Ich für meinen Teil habe beschlossen am Ball zu bleiben, für Sie da zu sein, auch wenn Sie im Moment mal keinen Kontakt will. Ich glaubte manchmal zu spüren das Sie will aber nicht kann. Ich weis nicht ob Sie das jemals versteht was ich tue, bzw. falls es ihr mal besser geht ,begreifen wird, was vorgegangen ist. Ich hoffe nur, dass ich den richtigen Weg finde mit ihr umzugehen ohne das ich eine Belastung für Sie bin und sie trotzdem in ihrem Weg unterstützen kann. Aufgeben kann jeder. Manche müssen es um selbst zu überleben – verständlich . Für mich ist der Zeitpunkt aufzugeben noch nicht gekommen und ich hoffe, das meine Gefühle für Sie lange noch genug durchhalten.

Gruß und Danke
Stone
1summer
Beiträge: 30
Registriert: 16. Dez 2008, 13:22

Re: Depressionen oder auch nicht (Frage an Betroffene u. Angehörige)

Beitrag von 1summer »

Hallo Stone,

unbedingt am Ball bleiben. Ich weiß, vieles ist schwer zu verstehen und man kann einges
nicht nachvollziehen. Ich bin auch ein rational und logisch denkender Mensch und mir fällt auch nicht
alles sehr leicht zu verstehen, weil eben doch vieles auf der emotionalen Schiene läuft.
Also unbedingt am Ball bleiben und zeigen das Du für Sie da bist. Sie merkt das. Sie kann es leider
nicht immer zeigen (So geht es meiner Freundin).

Grüße

Summer
chrissy1261
Beiträge: 4
Registriert: 29. Jan 2009, 00:14

Re: Depressionen oder auch nicht (Frage an Betroffene u. Angehörige)

Beitrag von chrissy1261 »

Hallo,
hast Du mich beschrieben? Könnte leicht möglich sein. Finde mich in deiner Beschreibung exakt wieder. Ich bin seit meiner Kindheit so. Einerseits auf der Suche nach Verständnis, Wärme, Geborgenheit und Liebe, bin aber selbst offensichtlich dazu nicht in der Lage all dies wieder zurück zu geben und Kompensiere es dann durch meine Arbeit, durch gutes Kochen (Liebe geht ja durch den Magen) und vieles mehr. Ob ich dieses Verhalten mal los werde????? wer weiß! Auf jeden Fall bin ich jetzt in Therapie und war vorher in einer Klinik, sehr lange (3 Monate) und werde derzeit medikamentös eingestellt.

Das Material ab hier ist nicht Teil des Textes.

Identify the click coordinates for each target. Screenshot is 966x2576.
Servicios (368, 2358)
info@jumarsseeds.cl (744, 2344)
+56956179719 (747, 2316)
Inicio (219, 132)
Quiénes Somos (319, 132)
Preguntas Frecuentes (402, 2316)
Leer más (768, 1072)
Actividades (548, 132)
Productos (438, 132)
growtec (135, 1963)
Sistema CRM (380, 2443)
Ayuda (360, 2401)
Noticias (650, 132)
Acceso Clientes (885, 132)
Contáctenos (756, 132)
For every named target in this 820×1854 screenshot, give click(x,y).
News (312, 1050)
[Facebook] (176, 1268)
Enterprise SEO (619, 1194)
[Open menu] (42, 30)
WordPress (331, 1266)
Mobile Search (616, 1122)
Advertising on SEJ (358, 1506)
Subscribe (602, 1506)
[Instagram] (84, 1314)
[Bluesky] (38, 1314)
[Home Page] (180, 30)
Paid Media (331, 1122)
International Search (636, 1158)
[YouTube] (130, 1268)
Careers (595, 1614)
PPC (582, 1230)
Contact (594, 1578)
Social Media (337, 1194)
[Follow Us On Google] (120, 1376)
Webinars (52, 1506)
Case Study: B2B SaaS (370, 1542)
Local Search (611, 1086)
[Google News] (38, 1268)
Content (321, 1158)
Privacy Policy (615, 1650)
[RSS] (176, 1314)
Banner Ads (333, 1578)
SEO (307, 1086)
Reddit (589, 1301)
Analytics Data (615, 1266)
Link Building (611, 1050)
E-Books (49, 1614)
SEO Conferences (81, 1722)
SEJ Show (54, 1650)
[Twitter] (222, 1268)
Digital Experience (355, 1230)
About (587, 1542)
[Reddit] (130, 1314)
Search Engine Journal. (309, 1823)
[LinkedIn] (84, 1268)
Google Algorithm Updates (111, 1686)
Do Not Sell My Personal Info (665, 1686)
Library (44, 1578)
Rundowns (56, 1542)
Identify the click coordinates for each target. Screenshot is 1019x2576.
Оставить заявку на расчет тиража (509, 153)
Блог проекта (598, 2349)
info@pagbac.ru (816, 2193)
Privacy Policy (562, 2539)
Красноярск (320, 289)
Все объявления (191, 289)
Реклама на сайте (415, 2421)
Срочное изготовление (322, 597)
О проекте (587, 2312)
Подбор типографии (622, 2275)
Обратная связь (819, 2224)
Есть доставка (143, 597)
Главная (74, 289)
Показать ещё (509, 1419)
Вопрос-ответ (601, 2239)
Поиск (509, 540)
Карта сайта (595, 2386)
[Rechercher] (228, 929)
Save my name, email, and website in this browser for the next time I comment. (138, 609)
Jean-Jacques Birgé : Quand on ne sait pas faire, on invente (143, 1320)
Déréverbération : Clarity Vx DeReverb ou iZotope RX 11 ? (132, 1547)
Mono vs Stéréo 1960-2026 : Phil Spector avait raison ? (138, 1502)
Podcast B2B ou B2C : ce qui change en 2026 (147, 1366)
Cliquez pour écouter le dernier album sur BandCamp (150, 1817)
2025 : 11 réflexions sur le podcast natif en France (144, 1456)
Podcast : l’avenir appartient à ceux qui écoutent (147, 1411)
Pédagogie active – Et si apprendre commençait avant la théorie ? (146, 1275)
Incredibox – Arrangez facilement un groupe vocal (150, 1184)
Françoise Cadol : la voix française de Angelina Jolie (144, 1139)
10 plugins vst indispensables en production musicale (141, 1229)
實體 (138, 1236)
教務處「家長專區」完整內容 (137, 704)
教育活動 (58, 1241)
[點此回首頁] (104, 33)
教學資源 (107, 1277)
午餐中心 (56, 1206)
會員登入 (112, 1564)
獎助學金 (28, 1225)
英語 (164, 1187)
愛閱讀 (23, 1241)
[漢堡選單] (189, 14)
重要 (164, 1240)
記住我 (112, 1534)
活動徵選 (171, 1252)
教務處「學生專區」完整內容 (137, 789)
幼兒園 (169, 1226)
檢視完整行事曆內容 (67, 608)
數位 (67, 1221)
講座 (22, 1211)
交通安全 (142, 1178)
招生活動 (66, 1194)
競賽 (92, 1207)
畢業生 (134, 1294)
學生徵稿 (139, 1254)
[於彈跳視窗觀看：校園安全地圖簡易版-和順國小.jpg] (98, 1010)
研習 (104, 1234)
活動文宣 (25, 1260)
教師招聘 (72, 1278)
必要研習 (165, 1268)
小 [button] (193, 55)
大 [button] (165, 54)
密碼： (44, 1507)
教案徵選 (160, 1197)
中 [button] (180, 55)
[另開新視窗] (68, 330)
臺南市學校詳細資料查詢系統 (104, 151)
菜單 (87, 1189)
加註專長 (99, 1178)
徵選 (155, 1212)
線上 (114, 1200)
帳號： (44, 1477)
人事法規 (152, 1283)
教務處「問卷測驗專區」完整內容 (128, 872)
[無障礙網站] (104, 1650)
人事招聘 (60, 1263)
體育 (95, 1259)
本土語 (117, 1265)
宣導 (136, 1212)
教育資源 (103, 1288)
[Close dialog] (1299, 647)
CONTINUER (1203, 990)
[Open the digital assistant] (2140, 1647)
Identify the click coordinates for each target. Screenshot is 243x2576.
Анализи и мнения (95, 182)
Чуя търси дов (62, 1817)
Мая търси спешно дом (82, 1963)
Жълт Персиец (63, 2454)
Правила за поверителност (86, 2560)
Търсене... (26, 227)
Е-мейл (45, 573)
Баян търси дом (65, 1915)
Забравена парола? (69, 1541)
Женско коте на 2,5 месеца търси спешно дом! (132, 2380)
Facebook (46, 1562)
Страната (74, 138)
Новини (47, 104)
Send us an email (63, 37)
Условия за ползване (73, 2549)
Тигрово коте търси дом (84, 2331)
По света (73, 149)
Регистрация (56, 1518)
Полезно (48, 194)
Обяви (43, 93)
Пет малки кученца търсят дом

Mein Mann sagte mir unlängst, dass ich jetzt "auftaue" ich ließ es mir beschreiben, wie er es meinte und er sagte: "... jetzt hat man endlich das Gefühl, dass du zuhören und mitempfinden kannst und auch ruhiger geworden bist, vorher warst du immer gleich auf 180 und sehr impulsiv...! Nun, ich weiß nicht, ob es dir weiter hilft, aber ich glaube schon, dass ein Mensch mit Depressionen wie hinter einer gläsernen Wand lebt und diese eigentlich Weg haben möchte. Ich möchte wieder lachen und alle Gefühle ehrlich zeigen können, doch da ist in mir noch Restkälte... wie im Märchen mit Gerti... (Die Eiskönigin), wo das Herz erforen ist.

Lieben Gruß von jemanden, der sich gut mit deiner Beschreibung identifizieren kann.